By Fernando Szew 27-03-2015
HBO Now, the first standalone HBO streaming package, will be available soon on Apple devices. This is a move that most could not have predicted even a couple of years ago, one that some see as a tipping point for cable TV – and a continued transition towards an entertainment landscape where consumers can watch what they want, where they want, whenever they want.
With the explosion of SVoD and other digital platforms across the globe, especially over the past 12 months, the good news and bottom line for content creators is that an increase in platform reach creates healthy competition, allowing for the division of licensing rights to best position revenue streams and for niche programming to emerge and find more targeted audiences.
Clearly, a premiere release on SVoD is shattering the traditional TV windows business model. Now more than ever, every programming deal is up for discussion depending on the platform, the partner, or their financial involvement. The windows vary greatly from one deal to another, but now there is a new strand to the conversation that didn’t exist a few years ago: how soon can you make content available to customers on an SVoD platform without leaving potential revenue behind?
There is also a great opportunity to work collaboratively with networks and SVoD platforms to build new business models that will benefit all involved. As SVoD platforms have expanded internationally, content creators are working with them earlier in the development process, structuring multi-territory agreements and first-window SVoD exclusives — all of which were not happening in the early days but which are now of huge importance in the competitive landscape.

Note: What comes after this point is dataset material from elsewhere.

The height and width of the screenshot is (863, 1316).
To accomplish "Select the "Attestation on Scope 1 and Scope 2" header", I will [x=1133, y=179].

Our Disney Channel original movie Zapped, for example, was licensed to Netflix in several international territories after its premiere on the Disney Channel. We did a similar deal with Radio Rebel, another Disney Channel premiere that is a mainstay on Netflix Kids.
Some game-changing moves made by SVoD giant Netflix are its launch into feature film production and film premieres with its coproduction of the Crouching Tiger Hidden Dragon sequel and subsequent deal with Adam Sandler to release four original films. They are taking what they have done in TV series production into the film/theatrical model, cutting through multiple windows – in particular the theatrical window – for a premiere SVoD platform launch.
The controversial release of The Interview shows that SVoD launches are viable. The fact that Sony initially pulled the plug on theatrical and committed to digital, regardless of the unique circumstances, serves to demonstrate that people will engage en masse to watch a movie premiered on a digital platform.
That said, not all movie launches on SVoD will have anywhere near the same amount of hype. The most important questions will be: what is the most effective way to market and generate awareness for a digital film premiere; and how do we affect consumer behaviour to embrace this non-traditional distribution for feature films?
At MarVista, we view the shattering of windows as a great opportunity to best position our content to reach broader audiences where they consume entertainment. After a decade of licensing movies to broadcast on a domestic and international basis, we can leverage our core competencies in development, production, finance and distribution to best engage in the new world of flexible release windows, whether a film is theatrical, direct to digital or SVoD.
And with SVoD now seen as a premier platform for lower-budget theatricals and direct-to-digital content – something that didn’t exist just a few years ago – we’ve been able to take advantage of this ourselves with the launch of MarVista Digital Entertainment, which licenses both self-produced content and acquired content to a number of digital platforms across the US. This expansion allows us a long-term view towards worldwide digital distribution that can continue to grow alongside digital/SVoD platforms.
The future of SVoD is not without its challenges. Key to its continued growth is the economics of its business models. The platforms are trying to maintain and grow their subscriber base at great expense, but only the biggest players can raise sufficient funds to continue such an accelerated growth strategy.
Netflix’s expansion in productions and acquisitions has been with an investment in the billions of dollars, and its chief content officer, Ted Sarandos, has gone on record that it could potentially produce up to 20 new drama series annually. It will be interesting to see the pace and quality of original content coming out of the biggest players and competitors in the space: Netflix, Amazon and Hulu.
Additionally, the traditional TV business isn’t going to disappear overnight. Its demise requires a substantial investment in digital infrastructure, as well as tremendous change in consumer spending and behaviour, especially in international markets.
Even with these challenges, there are still many new entrants into the SVoD space, indicating the growth in this platform strategy, especially on an international scale. Companies such as Sky in the UK and ProSeibenSat.1 in Germany show that new players can still get into the game and establish footprints.
Some regions are still resistant to outside companies like Netflix and Amazon Prime coming into their neighborhoods to set up shop. This presents an easier entry point for local companies to make their mark and establish brand loyalty before the heft of the established players come in to create a more competitive environment.
While the traditional TV landscape is in flux and SVoD growth is creating new opportunities, nimble independent companies like ours will continue to adapt to this rapidly evolving environment by developing and producing high-quality content for traditional, contemporary and emerging distribution channels.